Action item: Copy the portion of the Markdown resource templates text starting with "A resource's content" and going on through "a render callback.", without changing a character.

Segment Start: Exercise passage

Skip to main content

Resource content from Markdown templates

A resource's content can be rendered from a .md template file, the same format used by generator prompts. The template renders against the resource's state, deterministically, with no model call. State fields become template variables; updates to state produce new content on the next read.

The template can be a build-time file on disk or a live-editable resource whose content other blocks modify at runtime.

When to use it

Use the inline render function when content is short and the interpolation is trivial. A one-line Mustache replacement fits fine in TypeScript.

Reach for a .md template when the content is long, when multiple resources share the same template structure, or when you want the template itself editable at runtime without redeploying. A 60-line status report reads better as a document than as a chain of string concatenations in a render callback.

The format

Resource templates use the same file format as generator prompt files: YAML frontmatter between --- fences, followed by a <system> body.

---
name: status-report
description: Weekly status report template
---
<system>
# Status Report: {{ state.title }}

**Author:** {{ state.author }}
**Week of:** {{ state.weekOf }}

## Summary
{{ state.summary | default: "No summary provided." }}

## Key Results
{{ state.keyResults | default: "None yet." }}
</system>

The frontmatter keys name and description carry metadata about the template. Generator-specific keys like model, caching, maxTokens, and temperature are accepted by the parser but inert when used for resource content. They do nothing harmful; they just sit there. The <user> and <context> sections are generator-only and ignored during resource rendering.

Rendering against state

The template body is a LiquidJS template. One top-level variable is in scope.

VariableWhat it is
stateThe resource's current state object, matching its stateSchema.

So if your stateSchema declares title, author, and tags, the template reads them as {{ state.title }}, {{ state.author }}, {{ state.tags | join: ", " }}.

strictVariables is on. Referencing a property that does not exist on the state throws at render time. Use the default filter for optional fields:

{{ state.note | default: "" }}

This is different from the inline content + render approach on defineResource, where you write your own interpolation function. Templates use LiquidJS with the full filter library. If you have used generator prompt files, the rendering model is the same, just with state in place of input / ctx / config.

A template in a file

Pass a file path string to contentTemplate. The server resolves it at startup, the same way contentFile works.

import { defineResource } from "@flow-state-dev/core";
import { z } from "zod";

const report = defineResource({
scope: "session",
stateSchema: z.object({
title: z.string().default("Untitled"),
author: z.string().default(""),
summary: z.string().default(""),
}),
contentTemplate: "./report.prompt.md",
writable: true,
});

Relative paths resolve from the working directory. Absolute paths are used as-is.

readContent() renders the template against the current state. readContentRaw() returns the raw template source. No render function needed.

Segment End: Exercise passage
Segment Start: Supplied information

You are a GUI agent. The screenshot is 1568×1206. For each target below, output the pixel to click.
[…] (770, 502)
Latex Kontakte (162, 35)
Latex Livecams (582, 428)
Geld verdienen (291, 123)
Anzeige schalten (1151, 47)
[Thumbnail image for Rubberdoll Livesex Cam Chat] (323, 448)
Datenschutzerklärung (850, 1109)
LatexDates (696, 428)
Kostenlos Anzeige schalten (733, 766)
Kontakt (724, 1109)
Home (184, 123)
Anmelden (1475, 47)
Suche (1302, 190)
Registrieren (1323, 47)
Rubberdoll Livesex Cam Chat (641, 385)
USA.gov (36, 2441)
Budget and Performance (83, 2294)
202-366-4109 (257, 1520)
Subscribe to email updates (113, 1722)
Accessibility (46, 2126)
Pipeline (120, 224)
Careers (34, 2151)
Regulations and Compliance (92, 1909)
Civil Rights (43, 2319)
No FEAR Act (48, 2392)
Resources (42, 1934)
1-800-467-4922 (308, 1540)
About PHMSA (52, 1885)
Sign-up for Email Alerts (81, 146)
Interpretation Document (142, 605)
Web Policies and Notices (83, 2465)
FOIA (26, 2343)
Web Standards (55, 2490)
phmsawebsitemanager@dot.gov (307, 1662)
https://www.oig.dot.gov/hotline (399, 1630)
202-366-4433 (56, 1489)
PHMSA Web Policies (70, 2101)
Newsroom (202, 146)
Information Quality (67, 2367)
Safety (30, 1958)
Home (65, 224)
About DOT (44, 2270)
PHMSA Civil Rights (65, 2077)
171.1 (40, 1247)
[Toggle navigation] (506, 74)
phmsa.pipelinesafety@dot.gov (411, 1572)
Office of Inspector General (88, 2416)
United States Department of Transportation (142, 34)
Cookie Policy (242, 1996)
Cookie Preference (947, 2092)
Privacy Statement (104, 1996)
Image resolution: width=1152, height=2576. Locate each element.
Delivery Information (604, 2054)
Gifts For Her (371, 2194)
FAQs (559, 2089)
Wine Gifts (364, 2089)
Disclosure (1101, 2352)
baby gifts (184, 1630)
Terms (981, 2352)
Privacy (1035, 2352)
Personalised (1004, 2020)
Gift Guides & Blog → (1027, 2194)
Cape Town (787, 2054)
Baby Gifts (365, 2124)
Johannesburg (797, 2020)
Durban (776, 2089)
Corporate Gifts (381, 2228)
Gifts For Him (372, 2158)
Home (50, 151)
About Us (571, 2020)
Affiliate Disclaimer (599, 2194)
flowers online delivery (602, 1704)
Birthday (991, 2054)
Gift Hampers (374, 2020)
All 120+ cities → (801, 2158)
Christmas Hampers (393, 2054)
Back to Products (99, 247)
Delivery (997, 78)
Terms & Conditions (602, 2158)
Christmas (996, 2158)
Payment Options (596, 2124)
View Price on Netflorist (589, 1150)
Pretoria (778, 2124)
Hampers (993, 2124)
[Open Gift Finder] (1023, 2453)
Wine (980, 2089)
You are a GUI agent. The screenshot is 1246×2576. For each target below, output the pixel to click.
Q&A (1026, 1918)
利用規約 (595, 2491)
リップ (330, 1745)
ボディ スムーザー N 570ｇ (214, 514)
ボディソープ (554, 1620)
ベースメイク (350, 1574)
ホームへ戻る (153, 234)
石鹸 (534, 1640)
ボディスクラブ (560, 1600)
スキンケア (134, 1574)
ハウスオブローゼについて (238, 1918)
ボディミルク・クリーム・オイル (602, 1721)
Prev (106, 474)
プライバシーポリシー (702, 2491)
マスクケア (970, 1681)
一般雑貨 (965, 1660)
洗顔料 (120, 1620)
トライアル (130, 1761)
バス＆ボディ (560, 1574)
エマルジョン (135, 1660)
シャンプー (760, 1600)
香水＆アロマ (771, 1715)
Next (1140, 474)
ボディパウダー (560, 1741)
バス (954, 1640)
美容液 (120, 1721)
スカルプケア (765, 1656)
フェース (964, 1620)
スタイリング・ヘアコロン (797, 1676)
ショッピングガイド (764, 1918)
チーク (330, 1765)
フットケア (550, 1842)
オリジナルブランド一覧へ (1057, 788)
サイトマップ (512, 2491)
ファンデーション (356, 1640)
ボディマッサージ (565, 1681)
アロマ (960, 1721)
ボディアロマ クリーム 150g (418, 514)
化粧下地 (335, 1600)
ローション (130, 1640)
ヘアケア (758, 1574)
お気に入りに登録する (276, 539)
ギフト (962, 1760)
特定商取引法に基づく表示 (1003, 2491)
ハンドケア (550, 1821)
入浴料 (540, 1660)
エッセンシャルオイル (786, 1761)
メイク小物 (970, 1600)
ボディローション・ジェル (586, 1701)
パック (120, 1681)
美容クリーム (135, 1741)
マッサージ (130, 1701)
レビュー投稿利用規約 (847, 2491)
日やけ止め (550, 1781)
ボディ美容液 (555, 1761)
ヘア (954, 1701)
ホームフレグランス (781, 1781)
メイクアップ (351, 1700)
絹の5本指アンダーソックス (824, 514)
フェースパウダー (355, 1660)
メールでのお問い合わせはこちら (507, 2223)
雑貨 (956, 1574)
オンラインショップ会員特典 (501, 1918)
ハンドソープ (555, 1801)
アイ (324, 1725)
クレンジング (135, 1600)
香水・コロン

Segment End: Supplied information

Written answer:
A resource's content can be rendered from a .md template file, the same format used by generator prompts. The template renders against the resource's state, deterministically, with no model call. State fields become template variables; updates to state produce new content on the next read.

The template can be a build-time file on disk or a live-editable resource whose content other blocks modify at runtime.

When to use it

Use the inline render function when content is short and the interpolation is trivial. A one-line Mustache replacement fits fine in TypeScript.

Reach for a .md template when the content is long, when multiple resources share the same template structure, or when you want the template itself editable at runtime without redeploying. A 60-line status report reads better as a document than as a chain of string concatenations in a render callback.